肉体の衰えと精神の同調、そしてそれに抗う拡張された日常

最近めっきり体にガタが来始めていると感じる。自分の肩骨折やふくらはぎ筋断裂の件もうそうだが、周りの同年代もばりばり怪我や病気をしているのをみてもそう思う。それは年齢だからある程度詮無きことではあるのだろうし、自然の摂理から言って至極当然のことなのは理解できる。それでもやはり自分の行動と可能性を日々ガリガリと削られていくのは寂しさと不安を覚えてしまう。

この、寂しさと不安を覚えるということ、これもしかたのないことなのだが、なかなか大変やっかいであって、かなり気をつけないといけないことなのだと思うのである。

肉体の限界や体力低下すると何が起こるかというと、日常していること以外の身体を駆使する行動が容易ではなくなるということなのだ。急にサッカーや野球やったら確実に怪我するし、スキーをやったって肉離れしてしまう。一方で歩行や短距離の無理のない走行、自転車運転等は日常的に行っているため、筋肉や関係する関節はその動作に最適化されているのか、基本的に無理なく行えてはいる。
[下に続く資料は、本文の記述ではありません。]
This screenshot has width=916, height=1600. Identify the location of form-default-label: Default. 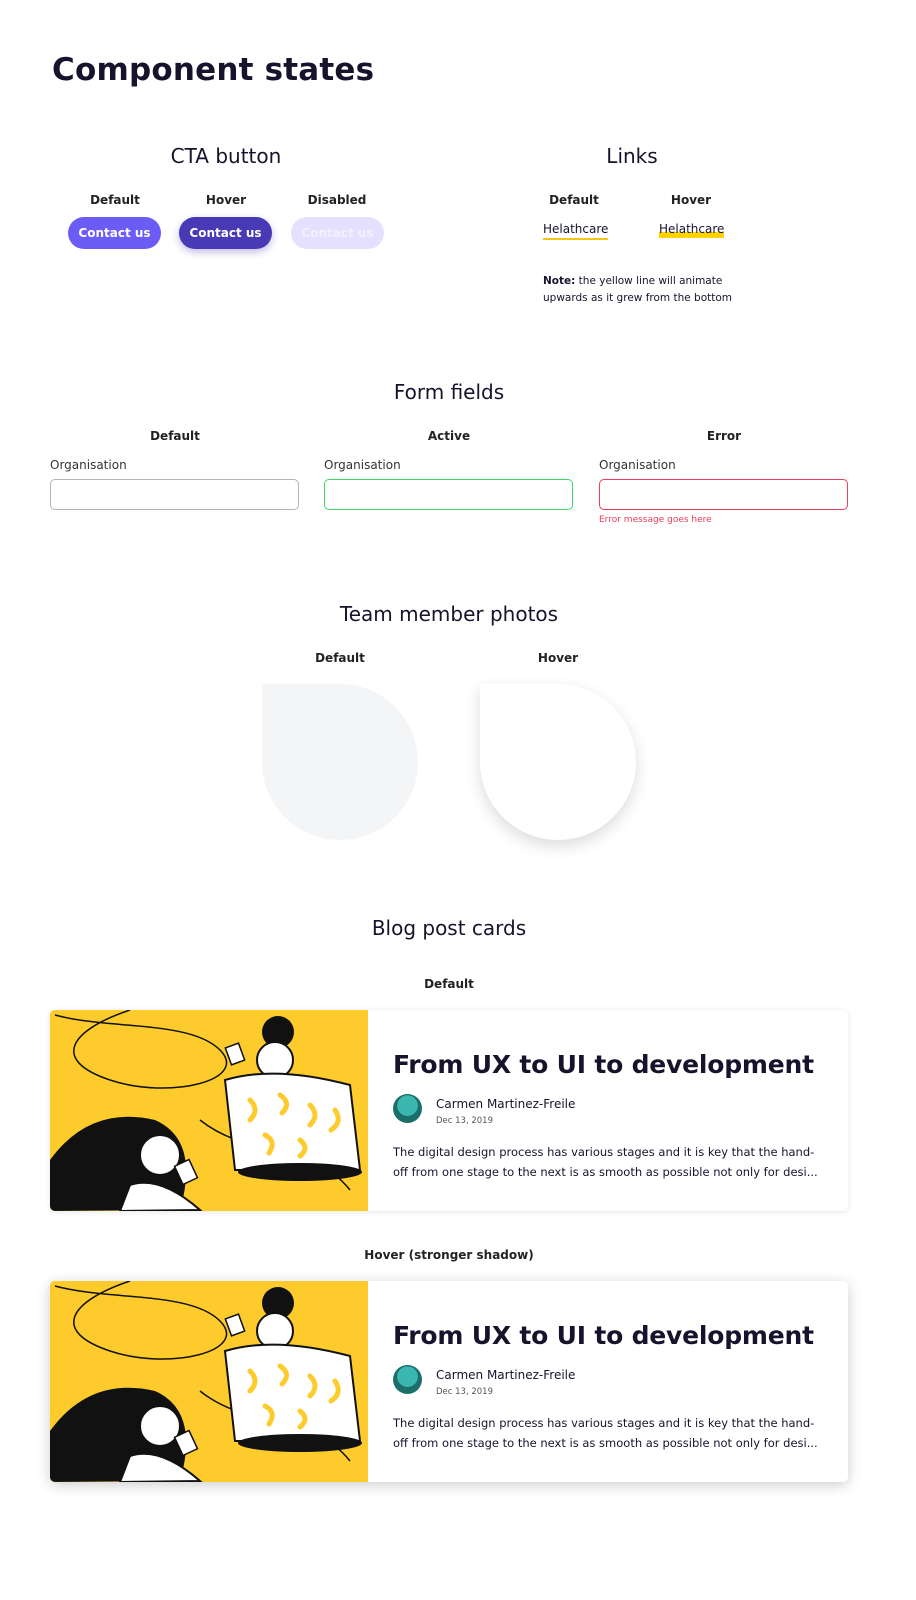
(175, 436).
しかしちょっとバランスを崩すなどしてあわてて手や足を突こうとすると、その緊急動作を維持、完了するための筋力や柔軟性はその体からはすでに失われているため、大きな怪我に繋がったりする。(そして肩の骨を折る)

また、実際に怪我をしたときも、若いときは怪我している部位が不自由なだけでさほどに苦であるとは感じなかったのだが、去年の肩や今年のふくらはぎのときにはこれは相当不自由であると感じたりもした。そうなると、怪我をすることにそれなりの警戒感を持つ。
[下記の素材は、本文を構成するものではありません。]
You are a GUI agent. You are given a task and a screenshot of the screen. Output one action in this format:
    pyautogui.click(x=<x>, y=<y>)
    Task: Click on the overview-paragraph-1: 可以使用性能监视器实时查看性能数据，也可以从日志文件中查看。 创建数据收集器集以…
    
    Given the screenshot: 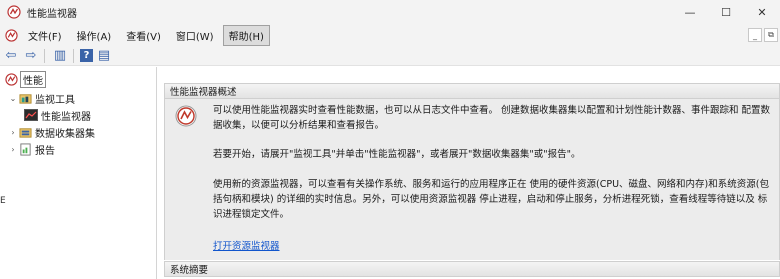 What is the action you would take?
    pyautogui.click(x=492, y=118)
    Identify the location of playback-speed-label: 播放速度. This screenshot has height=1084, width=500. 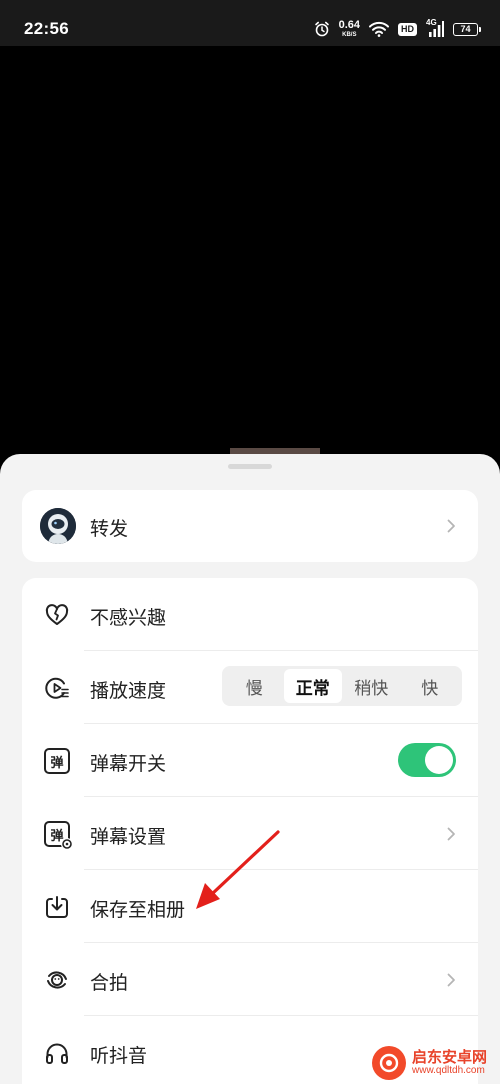
(128, 692).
そしてこの認識は具体的な恐怖へと繋がる。人がなぜ自転車に乗れるかと言うと、練習するなかでさんざん転ぶため、「この乗り物で転んだろころでたいした怪我はしない」と無意識に理解しているからではないだろうか。そして現在の身体能力ではその認識が間違っているわけで、それに気づいてしまったということなのだ。「これを失敗したら怪我をする!」と分かっている綱渡りを何食わぬ顔で実施できるのは、その道のプロかド阿呆だけであろう。私は阿呆ではあるがド阿呆ではないつもりだ。そんなド阿呆ではないヒト科の生物である私は、生物としての生存本能の赴くままに日々の行動に注意を払うようになった。横断歩道の青点滅をみて駆け足で渡ろうとするとき、電車に間に合いそうだと階段を全力で上ろうとするとき、ふくらはぎや膝を痛めるかもしれない、という思いがよぎり、その行動は抑制される。
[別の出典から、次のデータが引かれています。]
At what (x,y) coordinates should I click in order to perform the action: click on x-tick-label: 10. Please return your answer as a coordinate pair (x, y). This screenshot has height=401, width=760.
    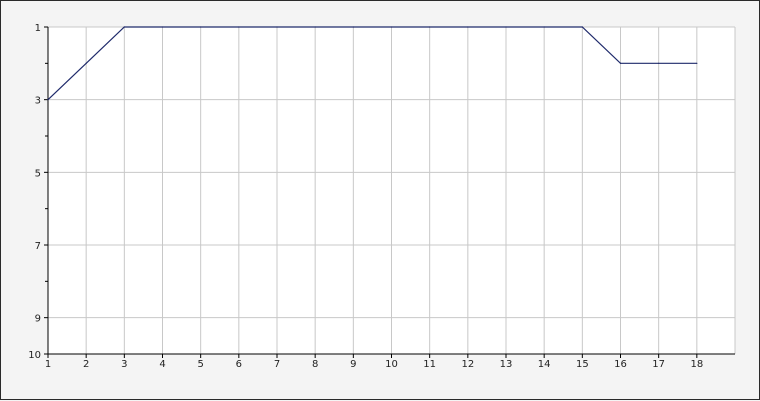
    Looking at the image, I should click on (392, 364).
このように日々行動に注意を払うようになると、その結果として、無理な行動はしなくなるため、余計に身体能力がは衰えていくのではないか。衰えていくと、行動が制限されてできることが限定されて行く。出来ることが限定されると、日常的な行動範囲が縮小し、怪我のリスクは高まり、それに気づき恐怖で萎縮し行動を抑制していく。

 

 

 

 

 

 

いやーんこわーい!

ということで、日々注意はしないといけないのだけれど、恐れすぎてもだめだと思うので、日常を拡張していくことを思いついた。すなわち、生きていくうえで必要な最低限の行動、たとえば通勤とか仕事とかのなかで、一見まったく意味のない行動をしてそれを日常に組み込んでしまおうと思うのだ。なので、仕事中に逆立ちしようとしていたり、会社の階段を後ろ向きに昇り降りしていたりしても、そっとしておいていただけるとありがたいのである。